WJ0679

Clinical data
- Other names: Example 15
- Drug class: Oxytocin receptor agonist; Vasopressin receptor antagonist; Vasopressin V_{1A} receptor antagonist
- ATC code: None;

Identifiers
- IUPAC name (3-fluorophenyl)-(1-methyl-4,10-dihydropyrazolo[4,5-c][1,5]benzodiazepin-5-yl)methanone;
- PubChem CID: 142372974;

Chemical and physical data
- Formula: C_{18}H_{15}FN_{4}O
- Molar mass: 322.343 g·mol^{−1}
- 3D model (JSmol): Interactive image;
- SMILES CN1C2=C(CN(C3=CC=CC=C3N2)C(=O)C4=CC(=CC=C4)F)C=N1;
- InChI InChI=1S/C18H15FN4O/c1-22-17-13(10-20-22)11-23(16-8-3-2-7-15(16)21-17)18(24)12-5-4-6-14(19)9-12/h2-10,21H,11H2,1H3; Key:KGAWZUYTLYAFPY-UHFFFAOYSA-N;

= WJ0679 =

WJ0679 is a small-molecule oxytocin receptor agonist and vasopressin receptor antagonist.
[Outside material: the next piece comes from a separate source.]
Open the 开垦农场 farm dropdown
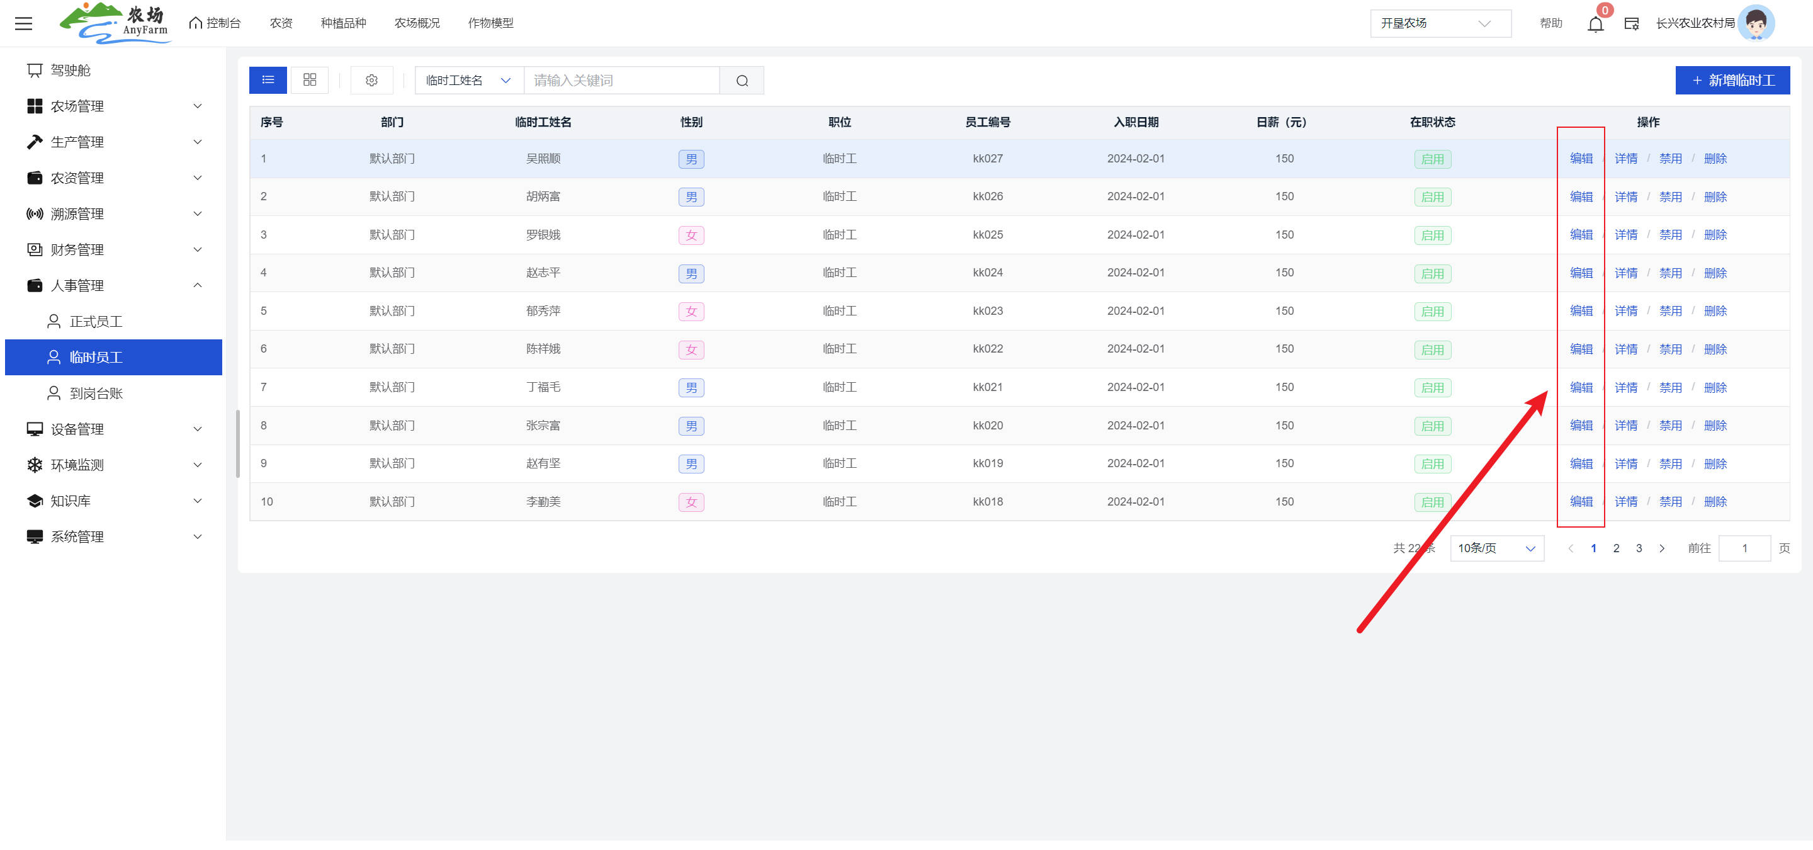The height and width of the screenshot is (850, 1813). tap(1440, 23)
It acts specifically as a very weak partial agonist of the oxytocin receptor (K_{i} = 422 nM; EC_{50} = 406 nM; E_{max} = 13%) and as an antagonist of the vasopressin V_{1A} receptor (K_{i} = 105 nM; IC_{50} = 2,203 nM), whereas no data were reported for the vasopressin V_{2} receptor. Despite its low activational efficacy at the oxytocin receptor, WJ0679 induces prosocial effects, including increased time spent in close physical contact and increased active social investigation, in rodents.

The chemical synthesis of WJ0679 has been described. Along with its close analogue CA7, WJ0679 has the smallest chemical structure known for an oxytocin receptor agonist, with WJ0679 having about 60% of the molecular weight of LIT-001 and both WJ0679 and CA7 lacking LIT-001's tail component. Many analogues of WJ0679 and CA7 have been described.

WJ0679 was first described in the scientific literature by a group including Michael Kassiou, Michael Bowen, Iain McGregor, and others at the University of Sydney in 2018. This group has founded a startup pharmaceutical company called Kinoxis Therapeutics and is developing small-molecule oxytocin-related drugs like KNX-100 and the KNX-200 series for potential medical use as of the 2020s.